The Federal government appears to be at a crossroads as Brent crude soared closer to $75 per barrel on Monday, June 21.
According to data, the oil price finished Monday at $74.93 a barrel, up $1.42 cents or 1.93 percent, while the US West Texas Intermediate (WTI) climbed 2.61 percent or $1.87 to trade at $73.66 per barrel.
Both benchmarks have risen for the past four weeks on optimism over the pace of global COVID-19 vaccinations and expected pick-up in summer travel.
Traders had also taken a look at research from Bank of America, which predicted that oil might reach $100 per barrel next year as travel demand recovers.
The bank stated in the report issued over the weekend that global oil demand would continue to outpace supply in 2022 as the economy recovers from the epidemic, while investment in new production is hampered by environmental concerns.
Forecasts of limited growth in US oil output have also aided the surge in oil prices.
While the higher price should be a sign of hope for Nigeria’s economy, it will also imply an increase in the cost of fuel subsidy.
This concern was recently highlighted by Mr. Mele Kyari, Group Managing Director of the Nigerian National Petroleum Corporation (NNPC), who warned that states may not receive anything from the FAAC because the country spends about N112 billion monthly subsidizing fuel due to the inefficient state of the nation’s refineries, which are currently in comatose.
At the time he made this statement, oil price was at $68 per barrel with daily consumption of petrol at 55 million litres per day.
With the price of oil approaching $75 per barrel, the N112 billion monthly subsidy claims might balloon to more than N200 billion.
Speaking in April at the fifth edition of the special ministerial briefings coordinated by the presidential communications team, Kyari said while the actual cost of importation and handling charges of petrol amounted to N234 per litre, the government was selling the product at N162 per litre. That development, according to him, cost the country about N120 billion monthly.
While pump prices grew gradually, the conflict between labor unions and the federal government has left the latter in a bind.
The unions had already pushed the government to reduce the pump price from N168 to N162 per litre last year and warned against possible increase.

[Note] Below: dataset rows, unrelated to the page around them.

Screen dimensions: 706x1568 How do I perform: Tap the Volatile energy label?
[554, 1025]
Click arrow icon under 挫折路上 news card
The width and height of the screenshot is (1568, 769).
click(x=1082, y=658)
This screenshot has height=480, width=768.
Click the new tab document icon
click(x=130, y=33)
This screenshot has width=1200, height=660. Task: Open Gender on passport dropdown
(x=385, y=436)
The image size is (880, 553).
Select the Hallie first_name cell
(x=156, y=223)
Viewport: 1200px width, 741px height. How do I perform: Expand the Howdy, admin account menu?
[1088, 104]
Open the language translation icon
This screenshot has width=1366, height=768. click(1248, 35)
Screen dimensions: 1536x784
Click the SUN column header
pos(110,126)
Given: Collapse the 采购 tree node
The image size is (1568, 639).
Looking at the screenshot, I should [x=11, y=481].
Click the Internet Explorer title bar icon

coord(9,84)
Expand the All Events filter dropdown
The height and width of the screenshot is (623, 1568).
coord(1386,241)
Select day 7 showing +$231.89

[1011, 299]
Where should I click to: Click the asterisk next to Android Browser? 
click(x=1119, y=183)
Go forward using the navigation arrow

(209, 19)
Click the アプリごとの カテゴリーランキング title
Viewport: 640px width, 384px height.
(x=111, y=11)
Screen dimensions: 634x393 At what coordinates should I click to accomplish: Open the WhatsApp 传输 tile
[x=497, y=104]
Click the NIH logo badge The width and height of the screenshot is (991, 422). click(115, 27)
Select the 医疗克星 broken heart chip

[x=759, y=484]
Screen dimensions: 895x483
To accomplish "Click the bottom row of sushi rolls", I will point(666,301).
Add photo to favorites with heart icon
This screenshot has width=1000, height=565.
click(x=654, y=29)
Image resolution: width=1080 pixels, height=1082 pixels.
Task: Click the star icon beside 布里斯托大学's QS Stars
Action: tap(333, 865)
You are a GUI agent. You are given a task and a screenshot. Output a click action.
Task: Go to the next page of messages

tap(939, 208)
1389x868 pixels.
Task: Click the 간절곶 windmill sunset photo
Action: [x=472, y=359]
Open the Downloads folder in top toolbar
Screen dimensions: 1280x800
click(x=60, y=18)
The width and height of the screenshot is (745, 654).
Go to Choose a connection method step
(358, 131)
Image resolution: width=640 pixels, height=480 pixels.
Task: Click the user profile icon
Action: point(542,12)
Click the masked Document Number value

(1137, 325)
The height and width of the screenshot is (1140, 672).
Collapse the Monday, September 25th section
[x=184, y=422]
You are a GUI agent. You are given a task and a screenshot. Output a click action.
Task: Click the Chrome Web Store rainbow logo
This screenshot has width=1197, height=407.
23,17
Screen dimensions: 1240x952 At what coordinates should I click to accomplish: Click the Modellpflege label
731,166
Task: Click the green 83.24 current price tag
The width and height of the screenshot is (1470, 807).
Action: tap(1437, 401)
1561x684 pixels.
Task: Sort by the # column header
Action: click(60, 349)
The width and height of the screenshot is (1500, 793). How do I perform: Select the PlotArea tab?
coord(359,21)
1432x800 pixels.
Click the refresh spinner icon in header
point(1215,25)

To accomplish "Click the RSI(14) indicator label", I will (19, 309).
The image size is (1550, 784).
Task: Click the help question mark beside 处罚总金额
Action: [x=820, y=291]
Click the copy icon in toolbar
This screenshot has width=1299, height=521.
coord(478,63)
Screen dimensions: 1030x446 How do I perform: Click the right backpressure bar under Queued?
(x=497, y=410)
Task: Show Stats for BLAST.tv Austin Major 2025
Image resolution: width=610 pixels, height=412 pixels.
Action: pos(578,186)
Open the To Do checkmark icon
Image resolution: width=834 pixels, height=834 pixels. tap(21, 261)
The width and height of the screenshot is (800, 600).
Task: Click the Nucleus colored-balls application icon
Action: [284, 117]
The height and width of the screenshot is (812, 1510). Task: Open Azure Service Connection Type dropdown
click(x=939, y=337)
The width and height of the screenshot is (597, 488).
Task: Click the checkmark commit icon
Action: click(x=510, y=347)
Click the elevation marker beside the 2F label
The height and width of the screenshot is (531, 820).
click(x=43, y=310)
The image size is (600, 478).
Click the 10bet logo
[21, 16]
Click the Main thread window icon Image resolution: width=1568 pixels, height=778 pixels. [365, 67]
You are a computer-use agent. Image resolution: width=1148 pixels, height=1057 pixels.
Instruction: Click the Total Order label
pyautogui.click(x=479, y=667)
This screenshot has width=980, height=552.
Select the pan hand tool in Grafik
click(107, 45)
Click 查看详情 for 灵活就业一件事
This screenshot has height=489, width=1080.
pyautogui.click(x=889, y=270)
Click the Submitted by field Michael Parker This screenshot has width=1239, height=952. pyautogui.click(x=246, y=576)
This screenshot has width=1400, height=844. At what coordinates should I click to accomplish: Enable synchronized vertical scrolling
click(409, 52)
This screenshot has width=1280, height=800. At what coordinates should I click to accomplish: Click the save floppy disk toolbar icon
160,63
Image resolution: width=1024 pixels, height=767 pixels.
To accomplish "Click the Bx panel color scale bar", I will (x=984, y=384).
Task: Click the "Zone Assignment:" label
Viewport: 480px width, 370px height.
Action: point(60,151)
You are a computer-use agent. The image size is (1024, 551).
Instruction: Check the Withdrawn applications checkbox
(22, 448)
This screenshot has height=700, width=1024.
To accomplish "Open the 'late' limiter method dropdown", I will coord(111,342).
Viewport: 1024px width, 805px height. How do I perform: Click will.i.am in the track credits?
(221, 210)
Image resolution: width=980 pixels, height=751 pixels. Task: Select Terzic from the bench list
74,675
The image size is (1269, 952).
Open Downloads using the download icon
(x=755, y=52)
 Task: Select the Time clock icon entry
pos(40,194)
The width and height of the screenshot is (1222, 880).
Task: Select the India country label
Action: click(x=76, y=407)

Ripples Nigeria had earlier reported that NNPC in the first four months of this year has already spent N336 billion subsidizing fuel price.
Read also: Oil price opens the week at $73 per barrel
Breakdown examined from NNPC’s Federation Account and Allocation Committee (FAAC), showed Fuel subsidies cost N25.37 billion in January and N73.13 billion in February.
In March and April, the NNPC boosted fuel payments to N111.97 billion and N126.30 billion, respectively.
The International Monetary Fund (IMF) last week also issued a warning to Nigeria that the expected growth rebound in 2021 could be impeded if fuel subsidy payment continues.
Country director Jesmin Rahman, describe fuel subsidies as a disturbing trend and warned the government to allow market trends to determine fuel price.
The Fund also stressed the importance of introducing market-based fuel pricing mechanisms and the need to deploy well-targeted social support to cushion any impact on the poor.
Only time will tell if the federal government will heed the IMF’s warning or continue to pay fuel subsidies.